Le ministre du Travail Olivier Dussopt présente un point d'étape de la réforme des retraites, le 15 décembre 2022.

Pénibilité et âge de départ à la retraite sont les deux sujets sur lesquels le gouvernement va continuer les discussions avec les partenaires sociaux et les politiques, d’ici le 10 janvier et la présentation de la réforme des retraites, a précisé, le 15 décembre, le ministre du Travail Olivier Dussopt.

Côté pénibilité, il a annoncé qu’un «fonds de prévention de l’usure professionnelle» serait créé. Financé par la branche Accidents du travail/Maladies professionnelles (AT/MP) de la sécurité sociale, excédentaire, il permettra de mettre en place des mesures de prévention et de "réparation" pour les salariés qui ont été exposés à la pénibilité. Sa dotation budgétaire n’est pas encore fixée, mais Olivier Dussopt affirme que le gouvernement «veut changer d’échelle» sur ce sujet de la prévention.

Des réparations à la pénibilité qui restent à définir

Ce sont les branches professionnelles qui devront identifier, avec les outils de la branche AT/MP, lesquels de leurs métiers sont exposés à l’une des pénibilités dites "ergonomiques" et sorties du compte pénibilité par Emmanuel Macron en 2017 (port de charges lourdes, postures pénibles, vibrations). «Nous demanderons aux branches de mettre en place des plans de prévention de l’usure professionnelle» pour ces métiers, annonce le ministre.La branche AT/MP dispose d'outils et d'organismes qui, par des taux d'accidentologie au travail, par des prévalences de maladies professionnelles, par des enquêtes, permettent de mesurer les risques ou une forme de présomption d'exposition à l'usure ».
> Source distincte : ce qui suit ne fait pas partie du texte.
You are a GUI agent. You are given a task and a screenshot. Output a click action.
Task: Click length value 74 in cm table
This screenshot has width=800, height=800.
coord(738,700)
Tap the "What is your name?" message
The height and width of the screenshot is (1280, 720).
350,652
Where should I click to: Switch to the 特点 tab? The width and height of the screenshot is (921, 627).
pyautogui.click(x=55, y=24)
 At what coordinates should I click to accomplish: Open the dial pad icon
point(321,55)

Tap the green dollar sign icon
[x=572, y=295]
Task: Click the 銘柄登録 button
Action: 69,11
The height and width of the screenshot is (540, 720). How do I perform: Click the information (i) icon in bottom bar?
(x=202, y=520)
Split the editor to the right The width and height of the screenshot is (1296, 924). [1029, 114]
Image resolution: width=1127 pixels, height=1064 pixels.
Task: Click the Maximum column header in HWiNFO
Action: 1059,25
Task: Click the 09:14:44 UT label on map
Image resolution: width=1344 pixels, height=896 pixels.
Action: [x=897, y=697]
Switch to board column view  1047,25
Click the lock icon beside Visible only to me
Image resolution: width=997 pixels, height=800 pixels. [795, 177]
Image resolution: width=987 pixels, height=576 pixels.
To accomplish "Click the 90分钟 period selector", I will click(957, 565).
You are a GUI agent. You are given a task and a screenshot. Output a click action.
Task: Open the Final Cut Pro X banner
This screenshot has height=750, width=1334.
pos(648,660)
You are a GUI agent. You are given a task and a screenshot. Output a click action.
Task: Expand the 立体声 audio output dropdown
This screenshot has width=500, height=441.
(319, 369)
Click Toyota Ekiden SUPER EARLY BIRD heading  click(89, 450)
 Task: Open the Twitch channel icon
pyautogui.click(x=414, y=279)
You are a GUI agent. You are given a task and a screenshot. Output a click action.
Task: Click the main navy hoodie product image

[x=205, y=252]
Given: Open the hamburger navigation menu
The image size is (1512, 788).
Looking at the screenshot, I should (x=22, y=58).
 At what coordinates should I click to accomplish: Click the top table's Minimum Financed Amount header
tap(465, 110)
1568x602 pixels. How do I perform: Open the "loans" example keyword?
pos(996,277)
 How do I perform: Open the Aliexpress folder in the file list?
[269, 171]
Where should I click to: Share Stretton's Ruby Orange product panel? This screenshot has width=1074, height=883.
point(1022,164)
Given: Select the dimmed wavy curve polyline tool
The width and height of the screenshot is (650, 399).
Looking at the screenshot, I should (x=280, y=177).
Les personnes qui les exercent bénéficieront d’un suivi médical renforcé. «Il y aura toujours un dispositif de réparation, nous en parlerons dans les discussions à venir avec les partenaires sociaux», poursuit Olivier Dussopt. Le flou demeure donc sur ce que pourraient être ces réparations, sans doute des points supplémentaires pour le compte professionnel de prévention (C2P). L'accès à la retraite pour incapacité permanente sera facilité, a précisé le ministre, qui a également annoncé que les personnes en situation d'invalidité ou d'inaptitude, les travailleurs de l’amiante et ceux en situation de handicap, ne seraient pas concernés par un relèvement de l'âge légal de départ.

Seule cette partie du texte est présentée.